Centuries of Mystery
Accounts of unusual events here date back a long time – the grove is titled for a local shepherd who is believed to have disappeared in the long ago, along with 200 of his sheep. But Hoia-Baciu gained worldwide fame in 1968, when a military technician known as Emil Barnea captured on film what he claimed was a UFO suspended above a round opening in the centre of the forest.
Countless ventured inside and never came out. But don't worry," he continues, addressing the traveler with a smile. "Our excursions have a perfect safety record."
In the time after, Hoia-Baciu has brought in meditation experts, spiritual healers, UFO researchers and paranormal investigators from worldwide, eager to feel the strange energies believed to resonate through the forest.
Current Risks
It may be one of the world's premier pilgrimage sites for supernatural fans, the grove is at risk. The western districts of Cluj-Napoca – a modern tech hub of over 400,000 residents, described as the tech capital of the region – are expanding, and real estate firms are campaigning for approval to clear the trees to construct residential buildings.
Aside from a few hectares containing regionally uncommon oak varieties, the grove is lacking legal protection, but the guide is confident that the initiative he helped establish – a local conservation effort – will assist in altering this, persuading the government officials to recognise the forest's significance as a travel hotspot.
Chilling Events
When small sticks and fall foliage split and rustle beneath their footwear, Marius describes some of the local legends and reported ghostly incidents here.
- A well-known account recounts a little girl going missing during a group gathering, later to return half a decade later with complete amnesia of the events, having not aged a moment, her garments without the slightest speck of soil.
- Regular stories explain smartphones and imaging devices mysteriously turning off on entering the woods.
- Emotional responses vary from complete terror to states of ecstasy.

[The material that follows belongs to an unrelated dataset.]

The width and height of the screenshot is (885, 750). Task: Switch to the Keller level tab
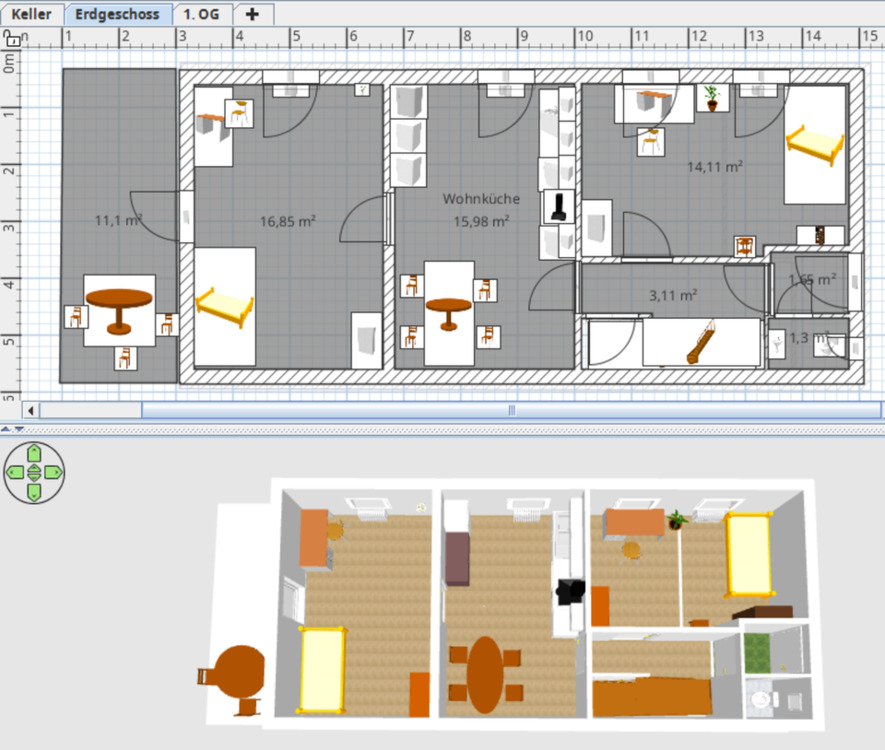tap(32, 14)
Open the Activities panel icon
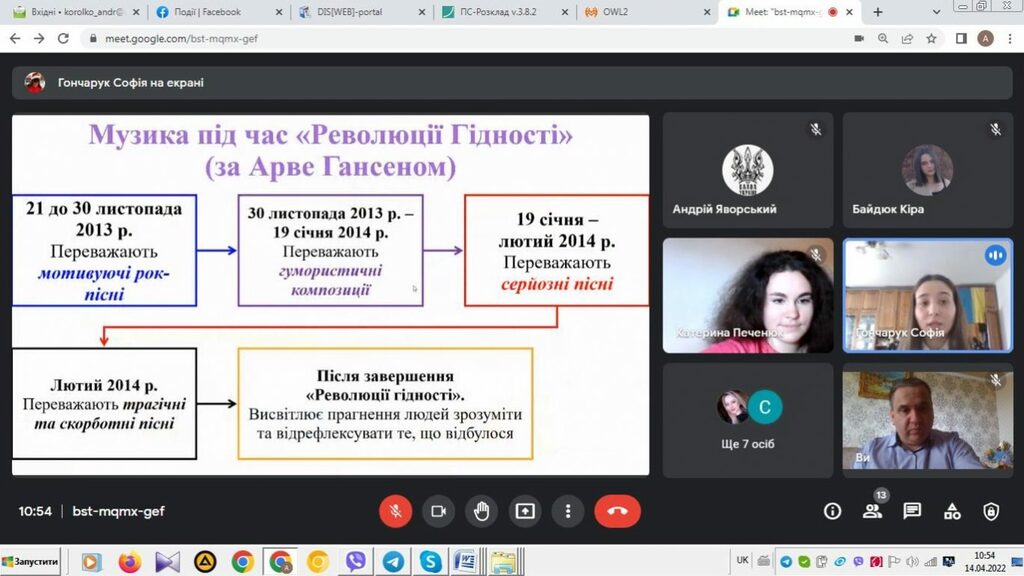This screenshot has height=576, width=1024. 951,511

- Various visitors state seeing bizarre skin irritations on their arms, perceiving ghostly voices through the forest, or experience hands grabbing them, although certain nobody is nearby.
Study Attempts
While many of the tales may be unverifiable, there are many things visibly present that is definitely bizarre. Throughout the area are trees whose bases are curved and contorted into bizarre configurations.

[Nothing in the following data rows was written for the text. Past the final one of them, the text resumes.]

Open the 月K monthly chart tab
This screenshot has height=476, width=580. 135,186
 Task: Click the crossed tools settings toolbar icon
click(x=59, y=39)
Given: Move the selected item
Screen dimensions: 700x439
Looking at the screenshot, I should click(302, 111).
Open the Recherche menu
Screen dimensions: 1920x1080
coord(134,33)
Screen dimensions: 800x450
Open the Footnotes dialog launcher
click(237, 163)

Different theories have been given to explain the deformed trees: powerful storms could have altered the growth, or typically increased radiation levels in the ground account for their crooked growth.
But formal examinations have found inconclusive results.
The Famous Clearing
The guide's walks permit participants to participate in a modest investigation of their own. When nearing the meadow in the trees where Barnea photographed his renowned UFO photographs, he gives the traveler an electromagnetic field detector which measures electromagnetic fields.
"We're entering the most powerful section of the forest," he states. "Try to detect something."
The plants suddenly stop dead as we emerge into a perfect circle. The single plant life is the short grass beneath the ground; it's clear that it's not maintained, and seems that this strange clearing is wild, not the result of landscaping.
Fact Versus Fiction
Transylvania generally is a area which inspires creativity, where the division is blurred between reality and legend. In rural Romanian communities superstition remains in strigoi ("screamers") – undead, appearance-altering vampires, who emerge from tombs to terrorise local communities.
The novelist's well-known character Dracula is always connected with Transylvania, and the legendary fortress – an ancient structure located on a cliff edge in the Carpathian Mountains – is keenly marketed as "Dracula's Castle".
But including myth-shrouded Transylvania – literally, "the land past the woods" – appears real and understandable compared to this spooky forest, which give the impression of being, for factors radioactive, climatic or simply folkloric, a center for human imaginative power.
"In Hoia-Baciu," Marius comments, "the boundary between reality and imagination is remarkably blurred."